Mercy as well as The Astrologer’s Daughter have been billed as YA crime/thrillers. But I write these genre-crossing things that are also paranormal action/mysteries with a touch of romance as well.
At the moment I’m finalising the next book in the Mercy series, Wraith. I’m loving being back in her universe of archangels and demons and deeply flawed people.There are a couple of other things on the boil (one for middle readers and one for adults) that I’m hoping will struggle into the light of day as well. Here’s hoping.

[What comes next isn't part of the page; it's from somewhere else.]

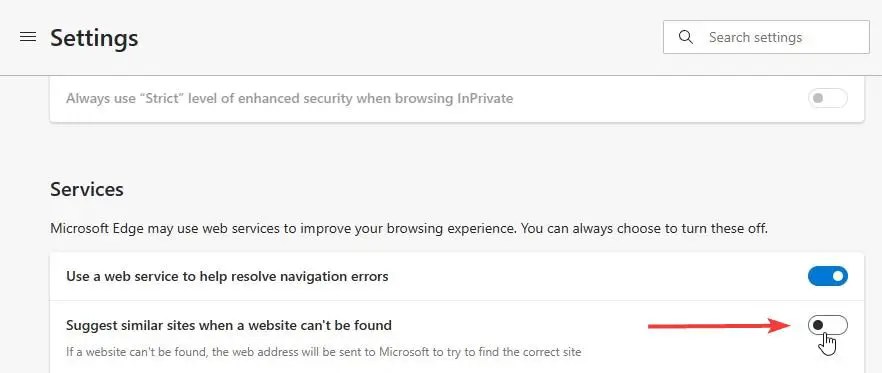Click the "If a website can't be found" description
Screen dimensions: 882x373
click(323, 352)
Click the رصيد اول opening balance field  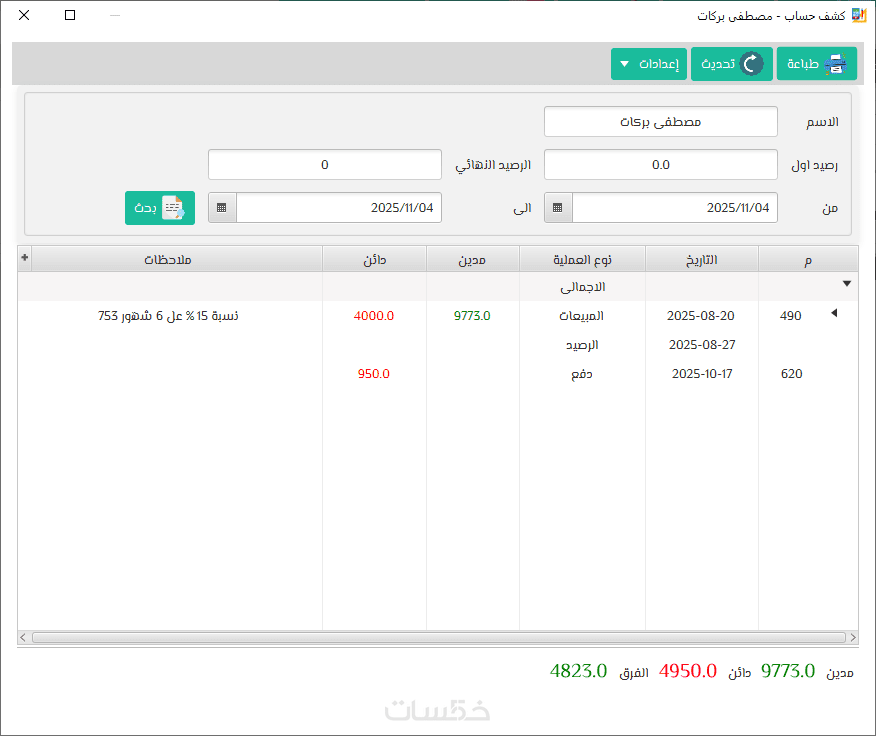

Rebecca Lim is a writer and illustrator based in Melbourne, Australia, with a background in commercial law. Rebecca is the author of sixteen books for children and young adult readers, including The Astrologer’s Daughter (a Kirkus Best Book of 2015) and Afterlight. Shortlisted for the Prime Minister’s Literary Award, Aurealis Award, INDIEFAB Book of the YearAward and Davitt Award for best YA, Rebecca’s work has also been longlisted for the Gold Inky Award, the David Gemmell Legend Award and the CBCA Book of the Year Award for Older Readers. Her novels have been translated into German, French, Turkish, Portuguese and Polish.